- Work instruction
Please give back only the lines below from the one containing "has width=207, height=208." to the one containing "Image resolution: width=528", each repeated word for word, both ends included.

** Provided data follows **

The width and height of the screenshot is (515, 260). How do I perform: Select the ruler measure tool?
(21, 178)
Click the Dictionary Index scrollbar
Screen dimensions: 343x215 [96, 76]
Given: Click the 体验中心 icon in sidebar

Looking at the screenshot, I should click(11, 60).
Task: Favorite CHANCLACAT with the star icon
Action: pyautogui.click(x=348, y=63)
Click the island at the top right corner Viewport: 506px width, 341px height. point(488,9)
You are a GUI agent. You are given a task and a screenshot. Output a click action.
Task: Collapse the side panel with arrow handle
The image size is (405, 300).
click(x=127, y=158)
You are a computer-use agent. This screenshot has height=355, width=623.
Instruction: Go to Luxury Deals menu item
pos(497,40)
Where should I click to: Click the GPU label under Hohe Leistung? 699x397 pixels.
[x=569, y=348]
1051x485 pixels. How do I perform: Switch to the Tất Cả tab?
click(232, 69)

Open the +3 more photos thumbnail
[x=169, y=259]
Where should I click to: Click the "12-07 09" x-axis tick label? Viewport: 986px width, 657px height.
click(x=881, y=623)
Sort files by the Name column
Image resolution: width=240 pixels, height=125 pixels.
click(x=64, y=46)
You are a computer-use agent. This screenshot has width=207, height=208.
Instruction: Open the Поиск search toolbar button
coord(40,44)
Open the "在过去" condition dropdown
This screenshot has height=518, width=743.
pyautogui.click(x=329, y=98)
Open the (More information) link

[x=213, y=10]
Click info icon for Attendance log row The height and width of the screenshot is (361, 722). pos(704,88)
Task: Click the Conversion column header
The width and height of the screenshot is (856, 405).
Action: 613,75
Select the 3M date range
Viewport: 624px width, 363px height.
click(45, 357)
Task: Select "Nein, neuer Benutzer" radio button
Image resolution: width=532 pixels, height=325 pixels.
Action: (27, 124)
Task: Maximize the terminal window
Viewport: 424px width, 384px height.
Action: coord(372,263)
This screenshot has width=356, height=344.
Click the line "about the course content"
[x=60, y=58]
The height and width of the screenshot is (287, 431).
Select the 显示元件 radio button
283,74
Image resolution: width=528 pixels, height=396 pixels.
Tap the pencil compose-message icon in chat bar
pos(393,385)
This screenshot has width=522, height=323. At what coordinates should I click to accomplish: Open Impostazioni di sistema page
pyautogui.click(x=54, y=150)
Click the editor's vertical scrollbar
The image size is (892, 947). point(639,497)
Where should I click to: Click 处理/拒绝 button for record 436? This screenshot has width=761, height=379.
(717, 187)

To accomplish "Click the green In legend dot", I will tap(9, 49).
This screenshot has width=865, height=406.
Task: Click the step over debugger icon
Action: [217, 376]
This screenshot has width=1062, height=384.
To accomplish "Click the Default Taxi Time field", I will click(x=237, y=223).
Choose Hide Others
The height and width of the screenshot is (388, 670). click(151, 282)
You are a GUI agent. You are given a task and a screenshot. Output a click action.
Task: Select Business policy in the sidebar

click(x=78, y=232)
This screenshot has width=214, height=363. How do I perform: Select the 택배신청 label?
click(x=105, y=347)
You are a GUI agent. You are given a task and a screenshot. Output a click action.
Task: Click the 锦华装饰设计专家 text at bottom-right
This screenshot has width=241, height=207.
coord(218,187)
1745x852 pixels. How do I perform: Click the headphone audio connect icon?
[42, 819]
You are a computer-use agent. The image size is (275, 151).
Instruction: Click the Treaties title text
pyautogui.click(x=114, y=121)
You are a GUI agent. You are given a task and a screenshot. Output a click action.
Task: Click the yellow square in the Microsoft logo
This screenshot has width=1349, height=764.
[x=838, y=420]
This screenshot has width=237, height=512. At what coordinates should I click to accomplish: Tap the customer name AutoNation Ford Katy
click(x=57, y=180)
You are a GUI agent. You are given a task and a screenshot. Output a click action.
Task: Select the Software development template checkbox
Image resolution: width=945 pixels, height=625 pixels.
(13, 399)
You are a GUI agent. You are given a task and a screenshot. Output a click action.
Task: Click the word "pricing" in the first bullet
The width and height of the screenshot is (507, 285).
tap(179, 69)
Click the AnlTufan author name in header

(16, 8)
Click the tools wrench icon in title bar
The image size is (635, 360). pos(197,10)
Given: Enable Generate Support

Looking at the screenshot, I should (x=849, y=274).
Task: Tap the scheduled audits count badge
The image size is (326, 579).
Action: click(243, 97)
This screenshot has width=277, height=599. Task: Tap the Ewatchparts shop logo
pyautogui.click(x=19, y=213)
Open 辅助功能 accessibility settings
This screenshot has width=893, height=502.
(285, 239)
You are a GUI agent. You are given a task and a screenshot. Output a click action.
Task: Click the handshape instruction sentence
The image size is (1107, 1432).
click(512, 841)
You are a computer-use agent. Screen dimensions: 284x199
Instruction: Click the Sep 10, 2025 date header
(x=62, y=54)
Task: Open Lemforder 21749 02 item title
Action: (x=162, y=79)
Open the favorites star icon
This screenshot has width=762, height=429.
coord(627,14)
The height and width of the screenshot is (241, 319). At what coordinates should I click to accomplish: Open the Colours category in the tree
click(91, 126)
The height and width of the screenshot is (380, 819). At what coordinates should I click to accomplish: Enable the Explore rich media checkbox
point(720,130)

** End of Provided data **

- Exercise response
You are a computer-use agent. This screenshot has width=207, height=208.
Instruction: Open the Поиск search toolbar button
coord(40,44)
Open the "在过去" condition dropdown
This screenshot has height=518, width=743.
pyautogui.click(x=329, y=98)
Open the (More information) link

[x=213, y=10]
Click info icon for Attendance log row The height and width of the screenshot is (361, 722). pos(704,88)
Task: Click the Conversion column header
The width and height of the screenshot is (856, 405).
Action: 613,75
Select the 3M date range
Viewport: 624px width, 363px height.
click(45, 357)
Task: Select "Nein, neuer Benutzer" radio button
Image resolution: width=532 pixels, height=325 pixels.
Action: (27, 124)
Task: Maximize the terminal window
Viewport: 424px width, 384px height.
Action: coord(372,263)
This screenshot has width=356, height=344.
Click the line "about the course content"
[x=60, y=58]
The height and width of the screenshot is (287, 431).
Select the 显示元件 radio button
283,74
Image resolution: width=528 pixels, height=396 pixels.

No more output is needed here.